STOCKHOLM, Nov. 24 (Xinhua) -- The Swedish government intends to start offering coronavirus vaccines to people aged 65 and over early next year, Health Minister Lena Hallengren said at a news conference on Tuesday.
Sweden has now signed up to a fifth vaccine deal as part of an EU agreement with German pharmaceutical company CureVac. The deal will give Sweden access to a total of 4.5 million doses, which could cover 2.25 million people out of a population of 10 million. It means that the government is raising the vaccine budget from 4.5 billion (527 million U.S. dollars) to 7 billion SEK (820 million dollars).

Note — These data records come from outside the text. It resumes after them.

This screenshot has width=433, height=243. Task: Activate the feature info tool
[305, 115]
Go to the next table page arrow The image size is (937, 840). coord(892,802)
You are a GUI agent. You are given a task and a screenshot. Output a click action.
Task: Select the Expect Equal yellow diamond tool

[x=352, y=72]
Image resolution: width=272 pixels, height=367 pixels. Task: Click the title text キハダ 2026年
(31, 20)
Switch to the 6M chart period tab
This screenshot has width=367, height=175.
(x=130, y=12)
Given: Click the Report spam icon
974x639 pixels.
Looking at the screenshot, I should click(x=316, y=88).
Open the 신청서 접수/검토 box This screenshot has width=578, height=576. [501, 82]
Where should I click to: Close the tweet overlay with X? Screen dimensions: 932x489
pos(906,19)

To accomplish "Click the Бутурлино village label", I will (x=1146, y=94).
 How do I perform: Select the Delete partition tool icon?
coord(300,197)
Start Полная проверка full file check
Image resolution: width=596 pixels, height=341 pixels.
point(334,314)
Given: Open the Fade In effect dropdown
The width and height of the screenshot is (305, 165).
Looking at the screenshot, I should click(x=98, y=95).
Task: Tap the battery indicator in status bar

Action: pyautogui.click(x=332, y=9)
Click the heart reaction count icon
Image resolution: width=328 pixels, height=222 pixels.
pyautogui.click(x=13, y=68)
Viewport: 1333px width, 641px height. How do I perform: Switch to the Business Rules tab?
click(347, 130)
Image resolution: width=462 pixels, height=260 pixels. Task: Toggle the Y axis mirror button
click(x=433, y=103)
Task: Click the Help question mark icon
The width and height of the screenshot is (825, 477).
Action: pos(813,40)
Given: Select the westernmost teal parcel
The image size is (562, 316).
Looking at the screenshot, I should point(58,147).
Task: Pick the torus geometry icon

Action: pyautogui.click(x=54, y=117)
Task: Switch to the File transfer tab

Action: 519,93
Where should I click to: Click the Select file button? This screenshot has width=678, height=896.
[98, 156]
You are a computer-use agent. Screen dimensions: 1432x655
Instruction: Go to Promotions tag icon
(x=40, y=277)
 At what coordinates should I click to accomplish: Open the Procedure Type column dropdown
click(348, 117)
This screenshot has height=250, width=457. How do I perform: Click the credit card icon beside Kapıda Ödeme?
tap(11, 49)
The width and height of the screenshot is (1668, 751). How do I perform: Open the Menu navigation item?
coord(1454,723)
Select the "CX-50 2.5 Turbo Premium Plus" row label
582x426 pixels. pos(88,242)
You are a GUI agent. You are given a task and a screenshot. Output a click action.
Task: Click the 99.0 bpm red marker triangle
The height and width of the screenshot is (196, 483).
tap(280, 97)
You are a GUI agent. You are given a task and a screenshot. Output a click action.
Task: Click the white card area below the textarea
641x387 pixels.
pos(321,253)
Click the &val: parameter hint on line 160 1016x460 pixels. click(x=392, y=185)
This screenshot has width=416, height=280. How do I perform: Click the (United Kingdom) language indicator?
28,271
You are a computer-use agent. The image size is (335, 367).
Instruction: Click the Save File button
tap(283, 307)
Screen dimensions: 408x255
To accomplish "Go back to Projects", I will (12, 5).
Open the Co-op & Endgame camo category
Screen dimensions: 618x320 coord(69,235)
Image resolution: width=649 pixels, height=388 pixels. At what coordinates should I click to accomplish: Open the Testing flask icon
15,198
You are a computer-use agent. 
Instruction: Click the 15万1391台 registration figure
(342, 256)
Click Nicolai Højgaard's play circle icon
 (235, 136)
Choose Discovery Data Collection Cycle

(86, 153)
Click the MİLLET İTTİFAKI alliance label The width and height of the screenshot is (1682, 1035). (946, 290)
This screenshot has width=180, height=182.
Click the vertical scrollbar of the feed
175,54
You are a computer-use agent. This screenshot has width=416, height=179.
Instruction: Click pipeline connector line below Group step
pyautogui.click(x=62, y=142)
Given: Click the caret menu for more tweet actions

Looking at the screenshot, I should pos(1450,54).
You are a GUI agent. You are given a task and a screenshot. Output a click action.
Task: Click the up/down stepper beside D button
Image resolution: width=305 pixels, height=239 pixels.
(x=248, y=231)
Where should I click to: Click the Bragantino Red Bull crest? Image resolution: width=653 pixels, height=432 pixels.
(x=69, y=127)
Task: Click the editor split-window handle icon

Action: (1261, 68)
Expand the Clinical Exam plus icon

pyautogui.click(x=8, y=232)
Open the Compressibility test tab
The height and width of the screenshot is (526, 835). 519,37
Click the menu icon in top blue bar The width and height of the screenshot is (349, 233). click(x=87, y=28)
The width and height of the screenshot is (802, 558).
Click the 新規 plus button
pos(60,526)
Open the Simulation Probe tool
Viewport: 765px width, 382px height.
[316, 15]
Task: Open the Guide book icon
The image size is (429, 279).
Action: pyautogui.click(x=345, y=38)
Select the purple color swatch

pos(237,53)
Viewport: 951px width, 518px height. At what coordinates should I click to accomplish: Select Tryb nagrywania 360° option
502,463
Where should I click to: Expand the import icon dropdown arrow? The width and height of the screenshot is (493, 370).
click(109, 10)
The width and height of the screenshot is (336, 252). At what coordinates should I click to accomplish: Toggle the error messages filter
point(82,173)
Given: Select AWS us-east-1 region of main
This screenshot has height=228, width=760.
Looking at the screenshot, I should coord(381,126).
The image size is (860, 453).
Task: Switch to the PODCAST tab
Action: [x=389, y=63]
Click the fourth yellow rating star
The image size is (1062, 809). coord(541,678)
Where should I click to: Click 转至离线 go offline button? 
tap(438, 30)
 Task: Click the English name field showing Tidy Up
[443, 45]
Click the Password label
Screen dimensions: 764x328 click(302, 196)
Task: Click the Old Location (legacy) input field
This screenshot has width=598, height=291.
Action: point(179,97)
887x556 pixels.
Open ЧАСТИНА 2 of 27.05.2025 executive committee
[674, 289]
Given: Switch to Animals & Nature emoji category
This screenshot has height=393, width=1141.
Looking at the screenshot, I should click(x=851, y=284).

At the news conference, Sweden's national vaccine coordinator Richard Bergstrom said the five pharmaceutical companies whose vaccines could be purchased by Sweden are showing promising results. Apart from CureVac, they are Moderna, Pfizer, AstraZeneca and Janssen Pharmaceutica.
"We are going to have to prioritize some people," Johan Carlson, Public Health Agency's director-general, said at the news conference, referring to those who aged above 70 years or who belong to other risk groups, as well as those who work in the healthcare sector, who will be first in line. The general public will have to wait.
Carlson warned that access to a vaccine does not "spell the end of the pandemic or that we can ease the restrictions and measures that are in place to prevent the spread of infection."
The vaccine budget announcement came as Sweden has so far reported a total of 225,560 cases with 6,500 deaths.
State epidemiologist Anders Tegnell said the situation is "serious," with many new cases detected per week and nearly all of Sweden's 21 regions severely affected by the pandemic.